In fact, 92 percent of the 350 payment card compromises in 14 countries the company tracked in its report, which covers January 2006 to December 2007, were Level 4 merchants, he pointed out. Level 4 merchants are those who process fewer than 20,000 ecommerce transactions or fewer than one million transactions overall regardless of channel (online, phone or storefront) in which the transactions are processed.
“Small merchants often lack a firewall or intrusion protection, and don't have anti-virus or other anti-malware software," McCullen said. "If you go down the street, most of the merchants you see really haven't thought of adding that kind of security."
The small brick-and-mortar retailers traditionally have used dial-up point-of-sale (POS) terminals, which don't require firewall protection, he explained. "But more and more, they're IT-enabled with a DSL line, which gives hackers much easier access to their POS systems as well as the systems to which they're connected."
This connectivity can cause additional fraud-related problems for both small and larger organizations, he added. Vulnerable systems at small retailers can give an attacker access to the back-end systems of the company that processes their credit cards. And vulnerable systems at a franchise location can deliver access to systems within the private network of a parent company, McCullen said.

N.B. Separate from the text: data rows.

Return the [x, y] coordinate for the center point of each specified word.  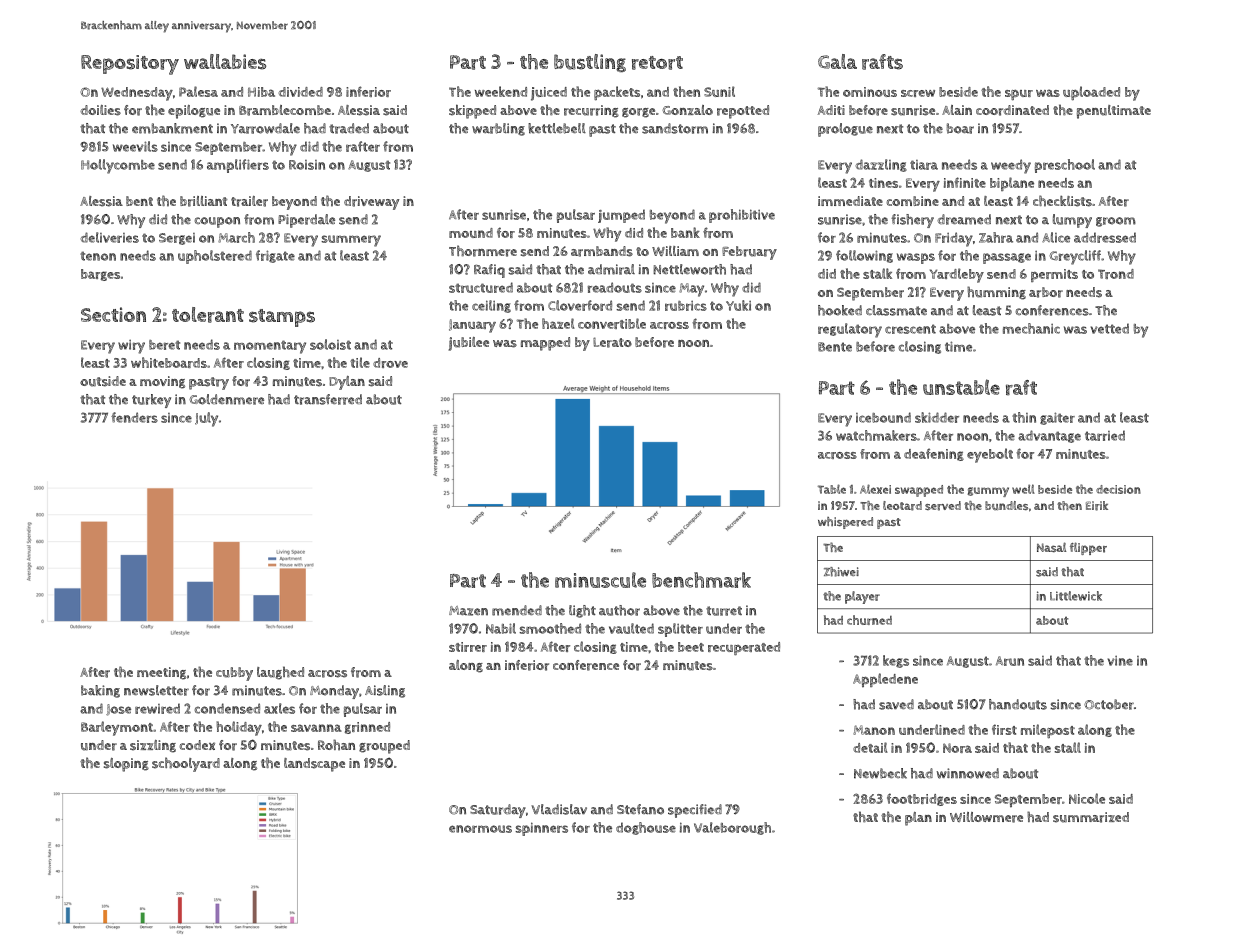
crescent [910, 329]
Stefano [640, 809]
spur [1019, 95]
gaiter [1057, 418]
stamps [282, 318]
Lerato [612, 342]
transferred [328, 399]
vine [1120, 661]
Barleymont [117, 728]
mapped [545, 344]
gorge [638, 113]
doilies [100, 110]
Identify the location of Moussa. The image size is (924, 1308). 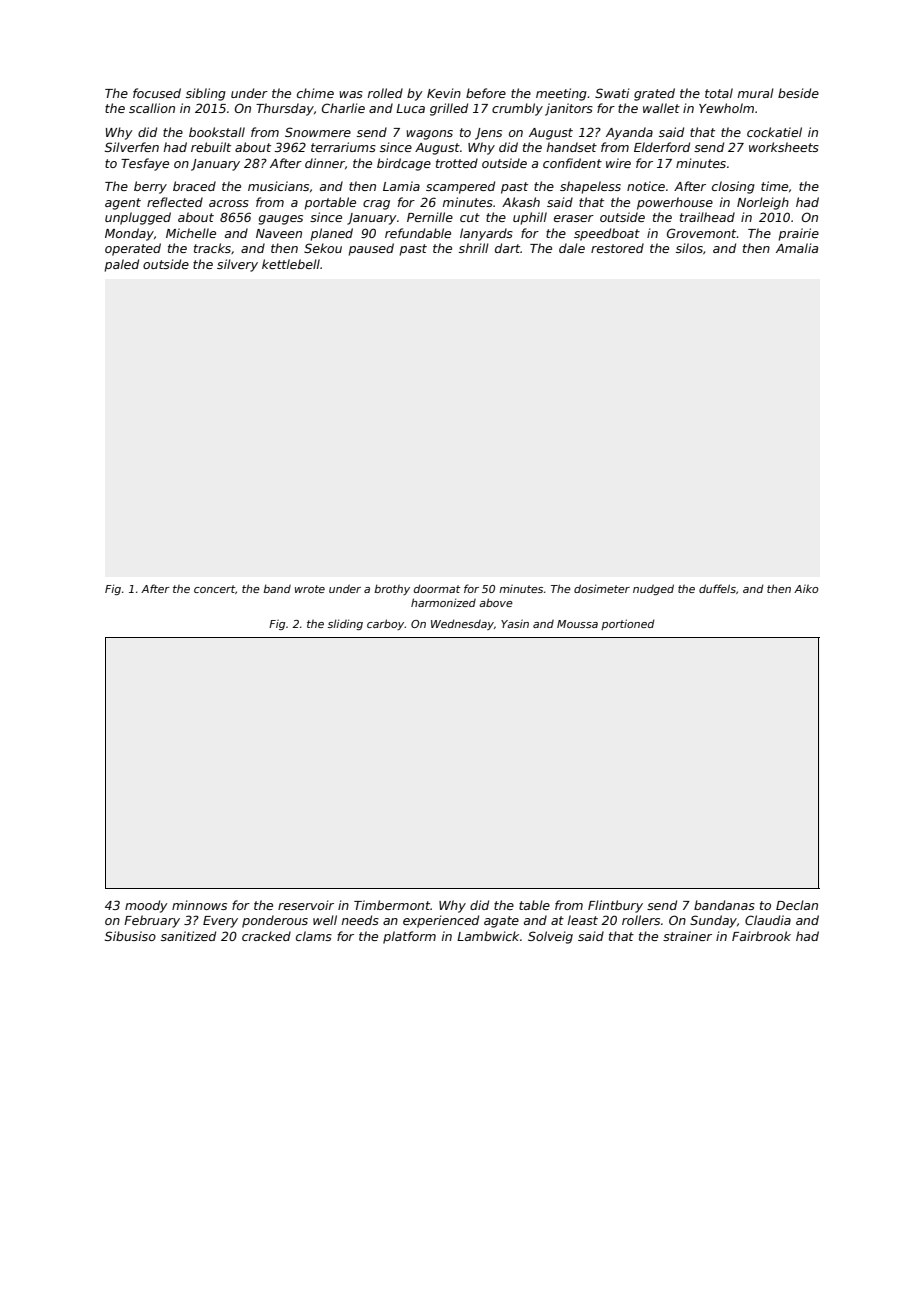
(577, 624).
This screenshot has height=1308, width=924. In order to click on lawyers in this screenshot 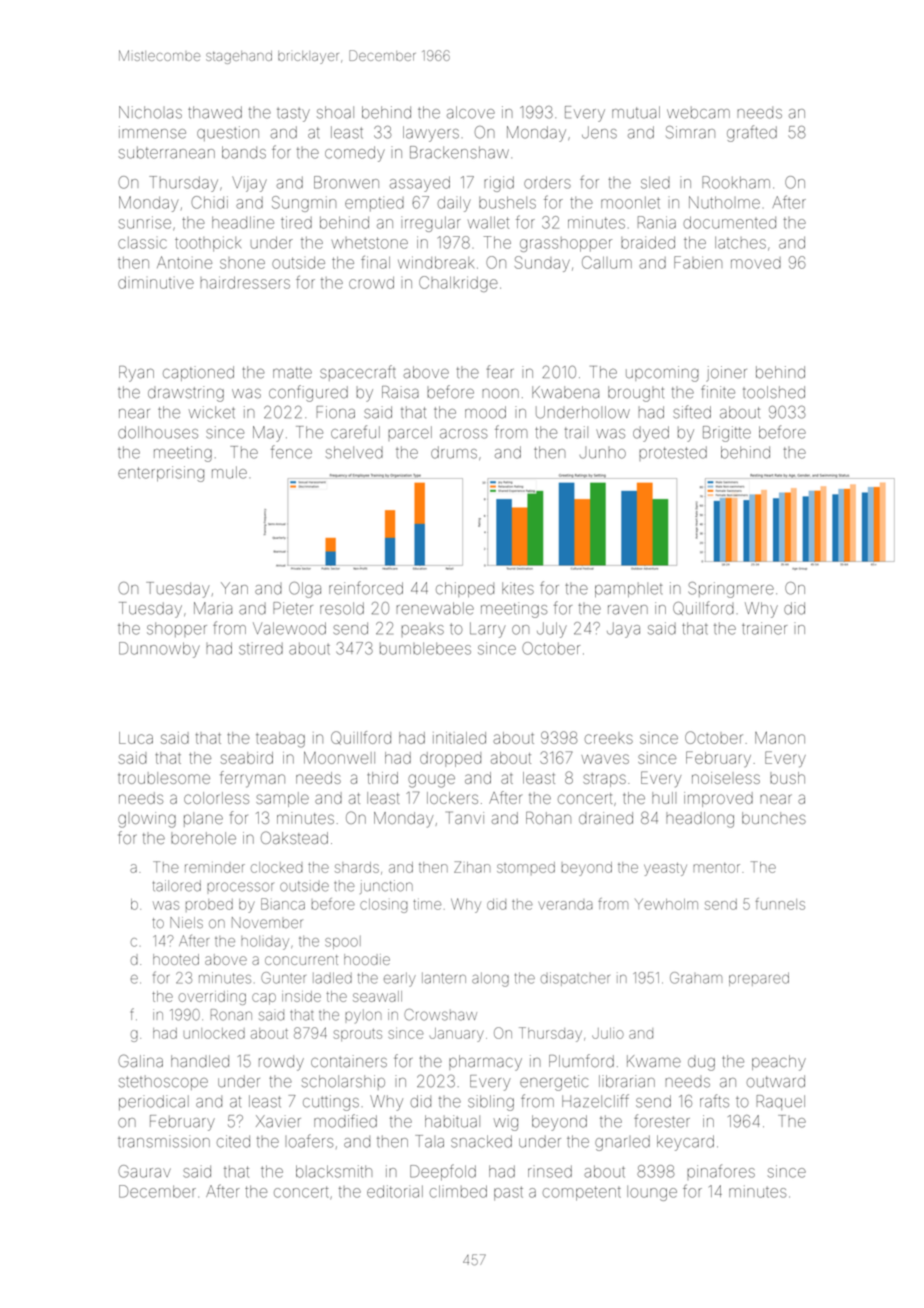, I will do `click(431, 134)`.
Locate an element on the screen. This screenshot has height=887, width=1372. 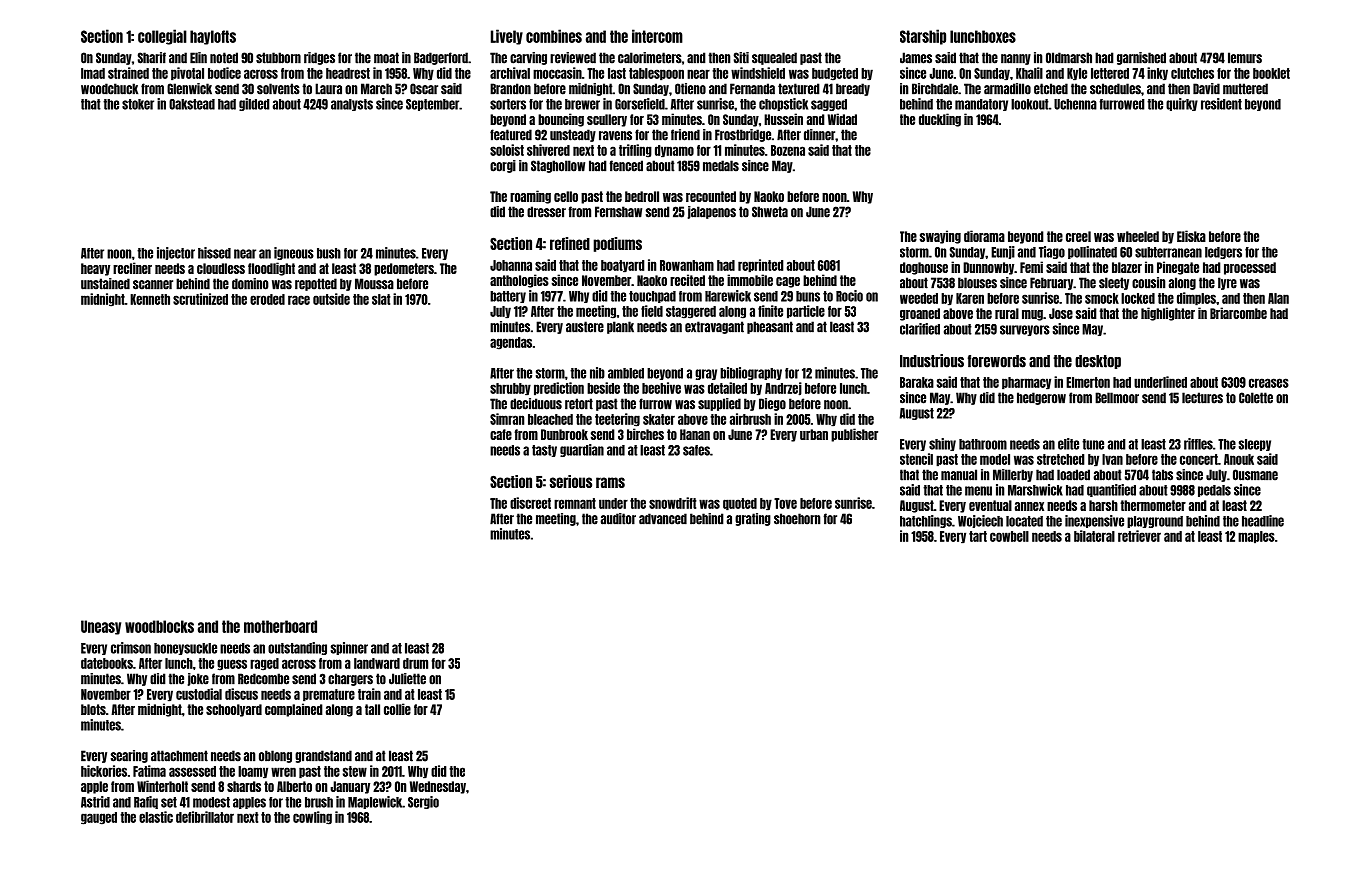
stew is located at coordinates (355, 771).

With more than half of the compromises that Trustwave investigated occurring in the food service industry, this segment is particularly vulnerable to attacks, McCullen added. Merchants in this niche, as well as smaller retail outlets, will also be challenged to meet new PCI DSS mandates that go into affect in October 2008, he said.
The new Payment Application Data Security Standard (PA-DSS), released April 15 by the PCI Security Standards Council, is intended to help ensure the security of POS devices. The PA-DSS, which is based primarily on Visa's Payment Application Best Practices (PABP) program and supported by the five major payment card suppliers, provides security requirements for payment applications, such as POS systems, and ensures payment systems don't store sensitive card data, such as card holder name and personal identification numbers (PINs).